── Text segment ──

This sampling is backed by other recent polls.

Efraim Karsh (Commentary, July-August 2002) shows that the term Occupation now refers to the entire State of Israel, not just the Territories. Arabs now call

".... into question not Israel's presence in the West Bank and Gaza but its very legitimacy as a state.........There are limits to Israel's ability to transform a virulent enemy into a peace partner, and those limits have long since been reached.......at fault is the perduring Arab view that the creation of the Jewish state was an original act of `inhuman occupation' with which compromise of any final kind is beyond the realm of the possible."

───
── Data ──

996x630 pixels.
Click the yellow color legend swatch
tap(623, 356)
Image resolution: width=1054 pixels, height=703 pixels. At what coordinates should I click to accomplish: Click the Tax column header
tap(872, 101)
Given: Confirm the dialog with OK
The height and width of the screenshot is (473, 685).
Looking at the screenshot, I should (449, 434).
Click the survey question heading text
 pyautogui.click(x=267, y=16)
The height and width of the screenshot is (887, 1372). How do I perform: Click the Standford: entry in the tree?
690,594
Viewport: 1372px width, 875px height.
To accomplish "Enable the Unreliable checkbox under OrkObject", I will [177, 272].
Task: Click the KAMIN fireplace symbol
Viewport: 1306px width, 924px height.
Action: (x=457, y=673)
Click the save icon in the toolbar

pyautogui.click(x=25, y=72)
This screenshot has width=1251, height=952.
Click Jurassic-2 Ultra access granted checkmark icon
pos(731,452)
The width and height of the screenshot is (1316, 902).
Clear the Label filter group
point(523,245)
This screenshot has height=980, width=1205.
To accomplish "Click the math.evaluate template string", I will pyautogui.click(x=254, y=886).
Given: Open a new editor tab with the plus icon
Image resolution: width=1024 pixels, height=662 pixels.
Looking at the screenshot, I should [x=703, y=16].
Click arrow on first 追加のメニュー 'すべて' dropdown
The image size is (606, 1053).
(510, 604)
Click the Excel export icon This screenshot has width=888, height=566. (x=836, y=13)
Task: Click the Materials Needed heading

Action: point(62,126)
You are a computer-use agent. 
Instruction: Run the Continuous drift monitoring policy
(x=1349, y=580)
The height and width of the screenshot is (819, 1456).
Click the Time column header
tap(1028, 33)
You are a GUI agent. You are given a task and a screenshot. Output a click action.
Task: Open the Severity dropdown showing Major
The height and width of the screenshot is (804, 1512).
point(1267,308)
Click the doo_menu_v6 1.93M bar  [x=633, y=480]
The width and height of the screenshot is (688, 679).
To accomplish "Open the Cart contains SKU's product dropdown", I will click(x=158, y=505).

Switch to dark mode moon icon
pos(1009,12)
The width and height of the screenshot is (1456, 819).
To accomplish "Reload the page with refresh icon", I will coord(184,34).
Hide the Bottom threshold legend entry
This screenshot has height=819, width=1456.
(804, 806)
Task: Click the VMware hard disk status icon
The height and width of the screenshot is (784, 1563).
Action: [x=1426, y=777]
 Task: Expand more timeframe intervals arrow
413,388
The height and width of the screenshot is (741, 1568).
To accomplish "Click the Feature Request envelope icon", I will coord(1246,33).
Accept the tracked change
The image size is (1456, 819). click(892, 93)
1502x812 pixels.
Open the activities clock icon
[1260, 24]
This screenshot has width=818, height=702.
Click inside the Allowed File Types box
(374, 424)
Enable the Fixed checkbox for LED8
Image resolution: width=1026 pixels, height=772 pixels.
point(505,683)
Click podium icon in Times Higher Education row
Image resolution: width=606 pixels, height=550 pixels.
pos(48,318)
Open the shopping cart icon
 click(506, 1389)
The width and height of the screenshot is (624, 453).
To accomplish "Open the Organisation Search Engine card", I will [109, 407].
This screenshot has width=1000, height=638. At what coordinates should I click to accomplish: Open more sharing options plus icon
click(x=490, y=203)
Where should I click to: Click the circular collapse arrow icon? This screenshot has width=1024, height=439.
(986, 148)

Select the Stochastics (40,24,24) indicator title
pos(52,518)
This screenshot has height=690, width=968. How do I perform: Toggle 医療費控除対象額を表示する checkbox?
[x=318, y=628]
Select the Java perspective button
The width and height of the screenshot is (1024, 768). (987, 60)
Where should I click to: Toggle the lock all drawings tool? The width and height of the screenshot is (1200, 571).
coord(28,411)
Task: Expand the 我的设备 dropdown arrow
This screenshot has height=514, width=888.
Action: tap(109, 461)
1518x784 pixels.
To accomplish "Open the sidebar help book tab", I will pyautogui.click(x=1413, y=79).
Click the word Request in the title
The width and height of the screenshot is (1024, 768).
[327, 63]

───

The request: Pick up the passage above on how the term "Occupation" is used, and continue it from its last sentence.

Result for this exercise:
This hardening attitude is reinforced for successive generations by what Arab children are taught in their schools and even by what they read in their comic books. In the Palestinian schools, the Jewish victims are demonized while the perpetrators of eight decades of anti-Jewish violence in Arab lands are treated as heros who may attain the Islamic paradise. The danger becomes even more evident when we realize that each entering class is indoctrinated and that the numbers of confirmed internal enemies grows with each school year. David Horowitz (Why Israel Is The Victim In The Middle East, Center for the Study of Popular Culture, p 15) provides a graphic description:

... "the mosques and schools of the Arabs, generally -- and the Palestinians in particular -- preach and teach Jew hatred every day. Elementary school children in Palestinian Arab schools are even taught to chant `Death to the heathen Jews' in their classrooms as they are learning to read. It should not be overlooked, that these twin policies of deprivation (of the Palestinian Arabs) and hatred (of the Jews) are carried out without any protest from any sector of Palestinian or Arab society."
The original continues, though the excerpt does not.